Metalenses hold great promise as ultra-compact imaging systems, yet they face severe challenges from complex optical degradations. Existing approaches either rely on precise optical calibration (difficult to obtain), require large-scale paired datasets (hard to collect), or employ deep learning methods that lack control over the inference process, resulting in hallucination artifacts. The root cause lies in: how to effectively recover spatially-varying metalens degradations using pretrained large-model priors in the absence of large-scale training data, while controlling the generative process to avoid hallucinations.
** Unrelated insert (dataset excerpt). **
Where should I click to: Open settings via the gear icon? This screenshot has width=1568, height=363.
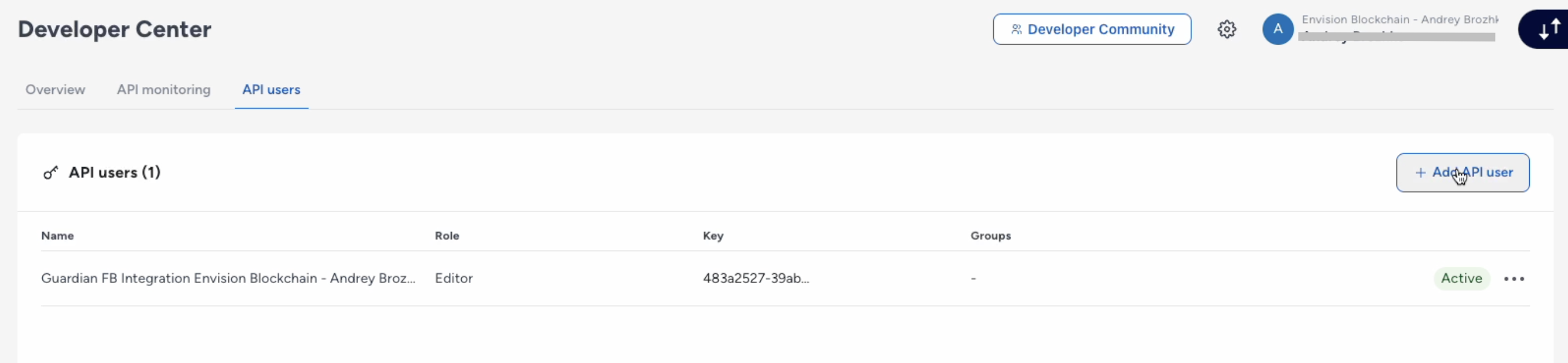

This paper proposes leveraging pretrained diffusion model priors as a substitute for large datasets, employing a multipath prompt strategy to balance detail generation and structural fidelity, and designing a tunable decoder to control reconstruction quality.

Method

Overall Architecture

DMDiff is built upon SD-Turbo (a distilled version of Stable Diffusion), comprising a VAE encoder, a latent diffusion UNet, a VAE decoder, and the SVDA module. Metalens-captured input images are encoded into the latent space, where the UNet performs single-step denoising (\(k=1\)). Guided by text prompts and degradation cues from the SVDA module, the framework produces high-quality reconstructed images. LoRA is applied for efficient fine-tuning of the encoder and UNet.

Key Designs

  1. Spatially-Varying Degradation-Aware (SVDA) Attention Module:

    • Function: Quantifies spatially-varying degradations introduced by the metalens and sensor to guide the LoRA fine-tuning process.
    • Mechanism: Combines two degradation metrics—PSF-based FWHM (optical aberration) and MUSIQ-based no-reference image quality assessment (sensor noise). The image is divided into \(n \times n\) patches; FWHM and NR-IQA scores are computed per patch, and an attention network generates an \(r \times r\) attention matrix \(Q\) embedded into the LoRA process: \(W^* = W + AQB\)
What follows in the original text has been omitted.